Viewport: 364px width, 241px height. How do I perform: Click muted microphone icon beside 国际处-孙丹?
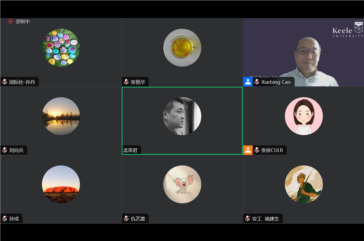(5, 82)
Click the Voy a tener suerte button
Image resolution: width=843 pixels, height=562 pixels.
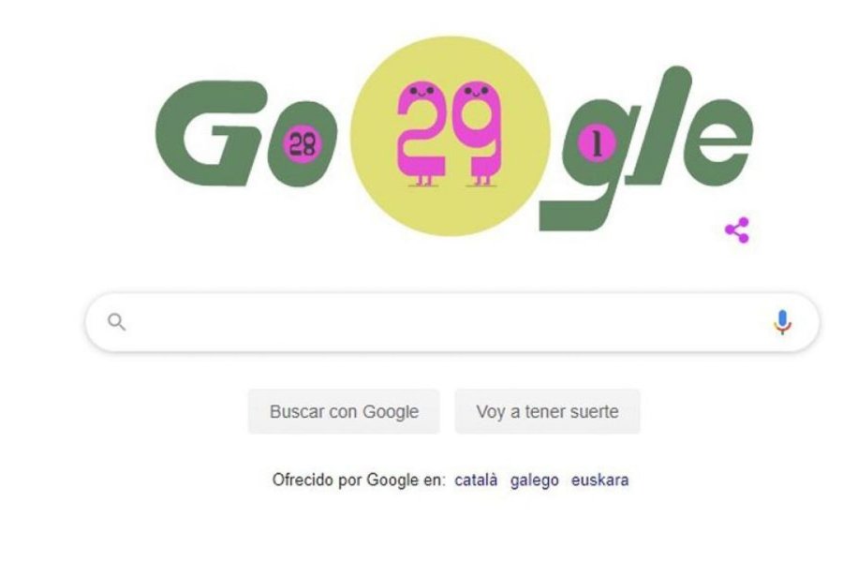click(x=547, y=411)
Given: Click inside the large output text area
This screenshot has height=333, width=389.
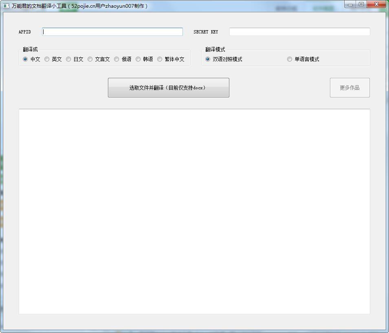Looking at the screenshot, I should tap(194, 211).
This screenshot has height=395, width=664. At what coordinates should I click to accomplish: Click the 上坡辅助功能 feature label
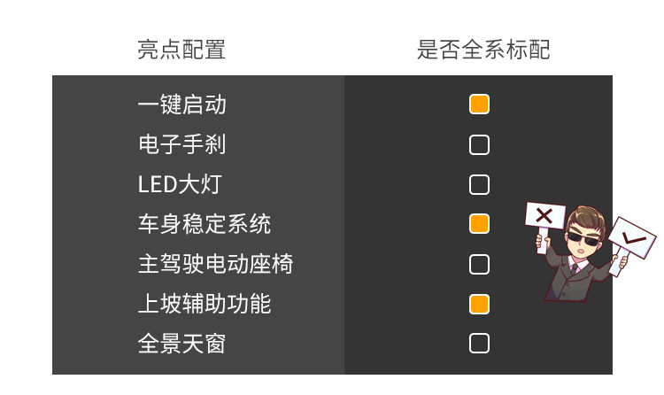click(205, 304)
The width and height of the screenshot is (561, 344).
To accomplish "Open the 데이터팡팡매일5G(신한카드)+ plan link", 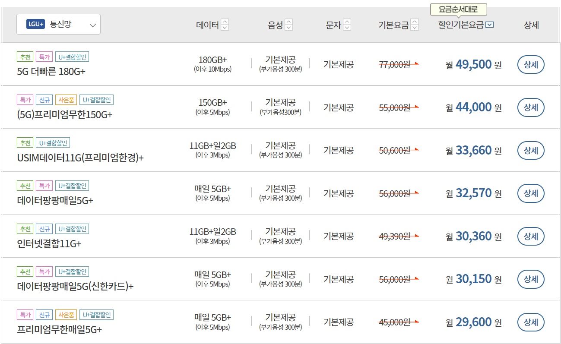I will pos(76,287).
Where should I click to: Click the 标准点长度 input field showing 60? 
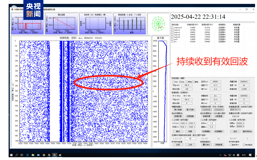click(x=190, y=139)
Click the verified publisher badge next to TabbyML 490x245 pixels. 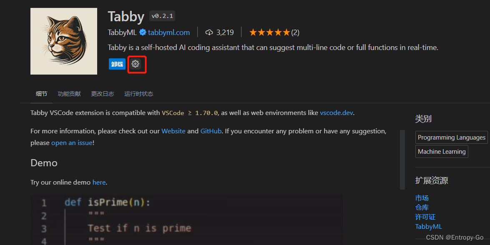[143, 32]
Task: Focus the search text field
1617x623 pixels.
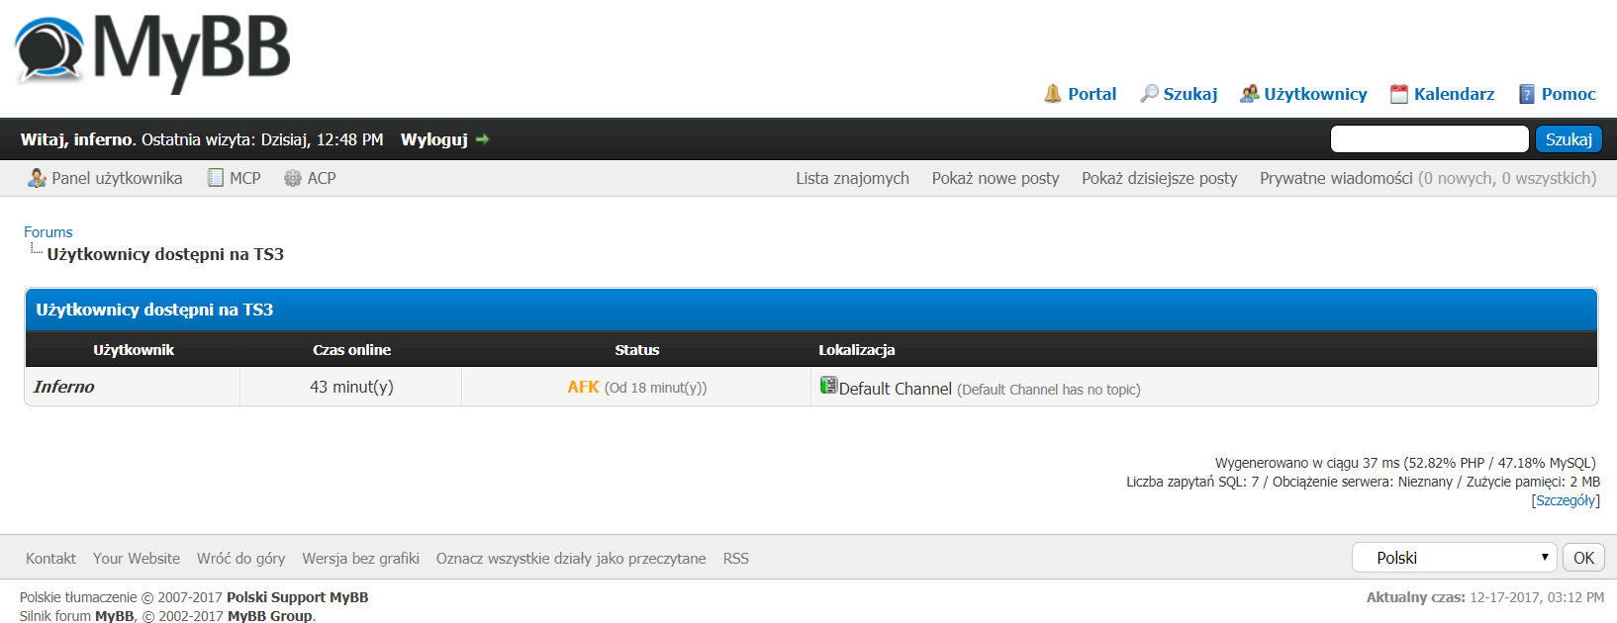Action: point(1429,139)
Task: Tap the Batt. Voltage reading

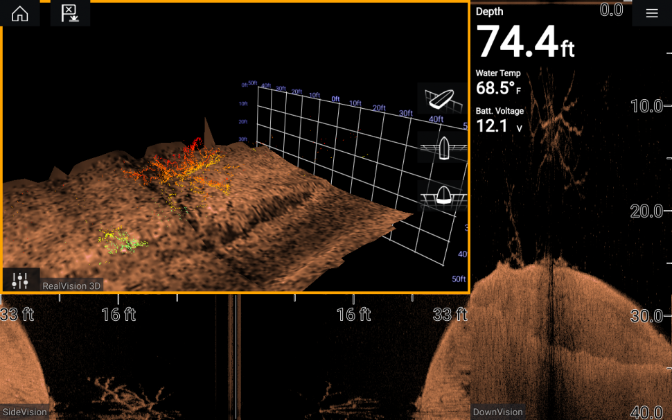Action: (499, 119)
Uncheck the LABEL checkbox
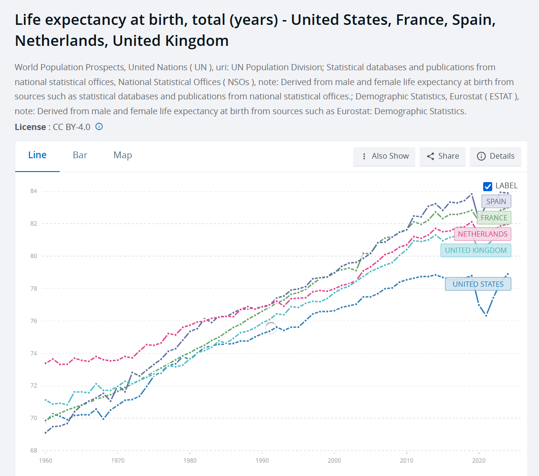Screen dimensions: 539x476 click(487, 186)
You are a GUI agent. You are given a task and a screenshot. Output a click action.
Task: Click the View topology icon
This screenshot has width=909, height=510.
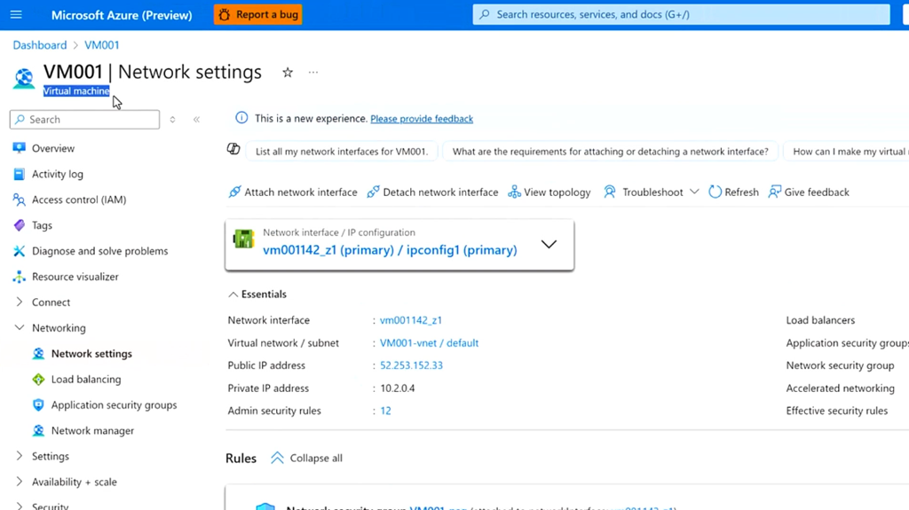(x=514, y=192)
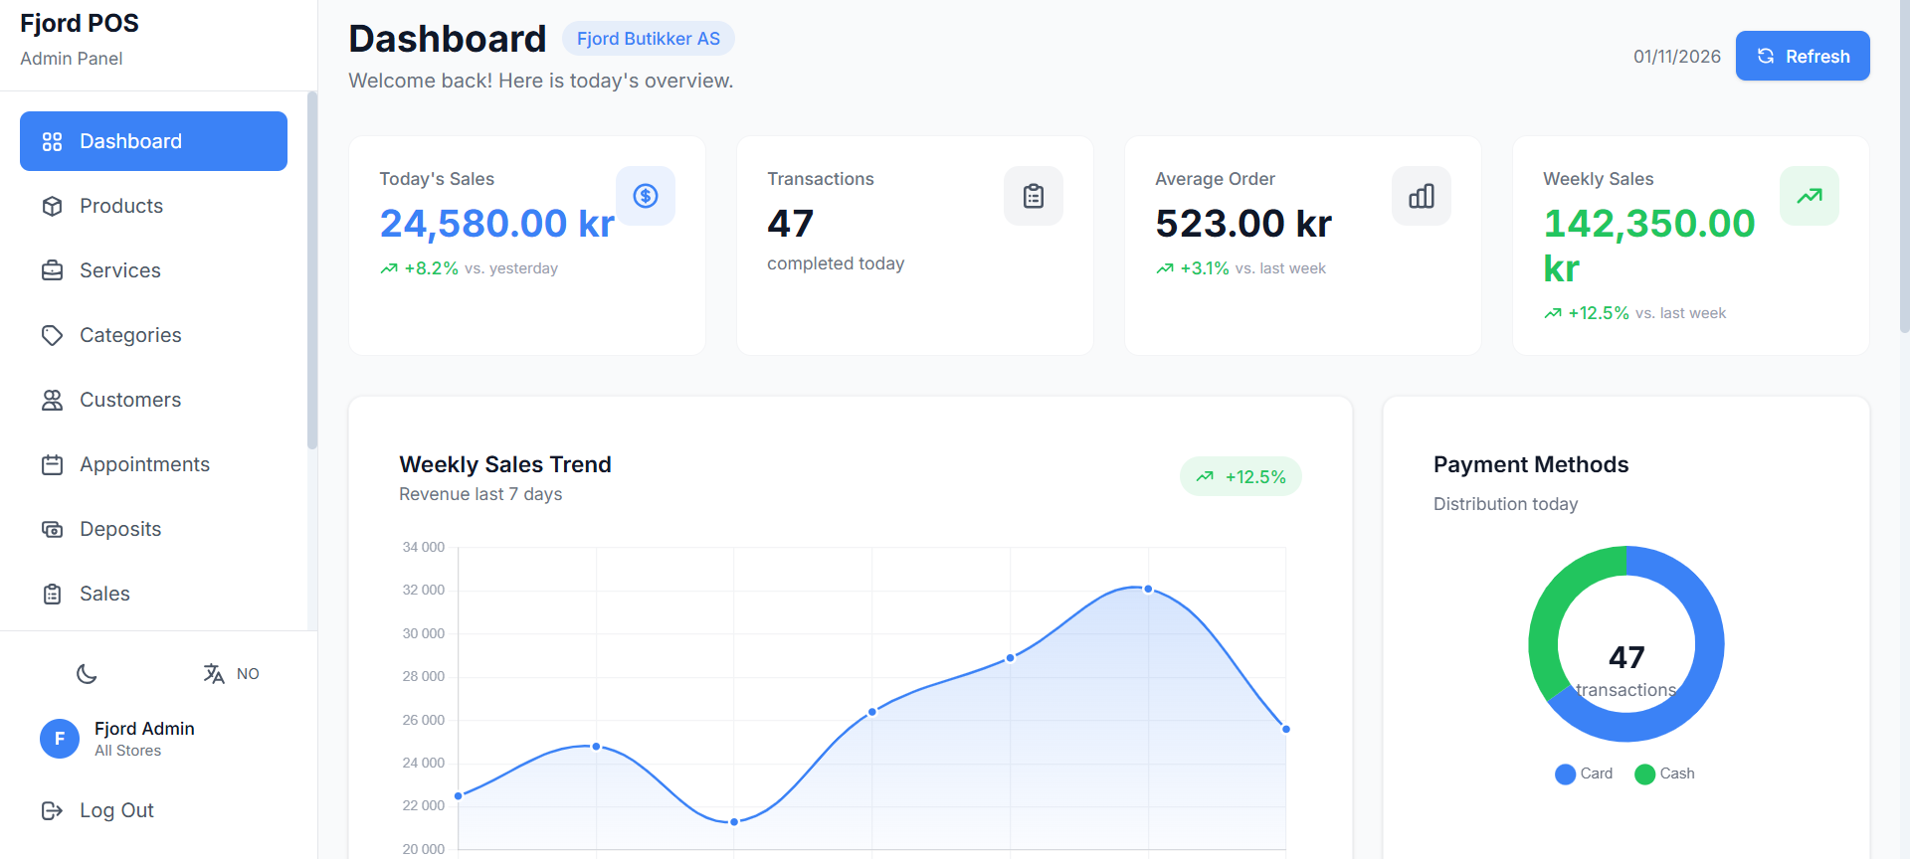1910x859 pixels.
Task: Toggle the Card legend in Payment Methods
Action: point(1584,773)
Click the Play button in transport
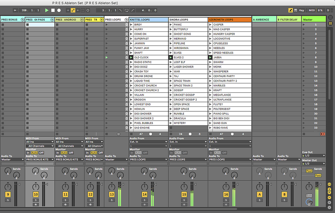Image resolution: width=335 pixels, height=213 pixels. [x=47, y=10]
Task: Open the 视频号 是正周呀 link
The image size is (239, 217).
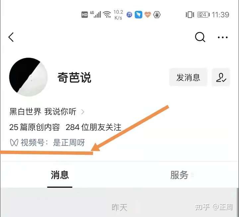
###
▸ How to complete this task: The line with "Given: Click inside" marks the end: restate word for word every line from the top of the data through that one, omitting pictures.

▸ Solution to this exercise:
Viewport: 364px width, 241px height. How do I perform: Click muted microphone icon beside 国际处-孙丹?
(5, 82)
Click the Voy a tener suerte button
Image resolution: width=843 pixels, height=562 pixels.
click(x=547, y=411)
Given: Click inside the large output text area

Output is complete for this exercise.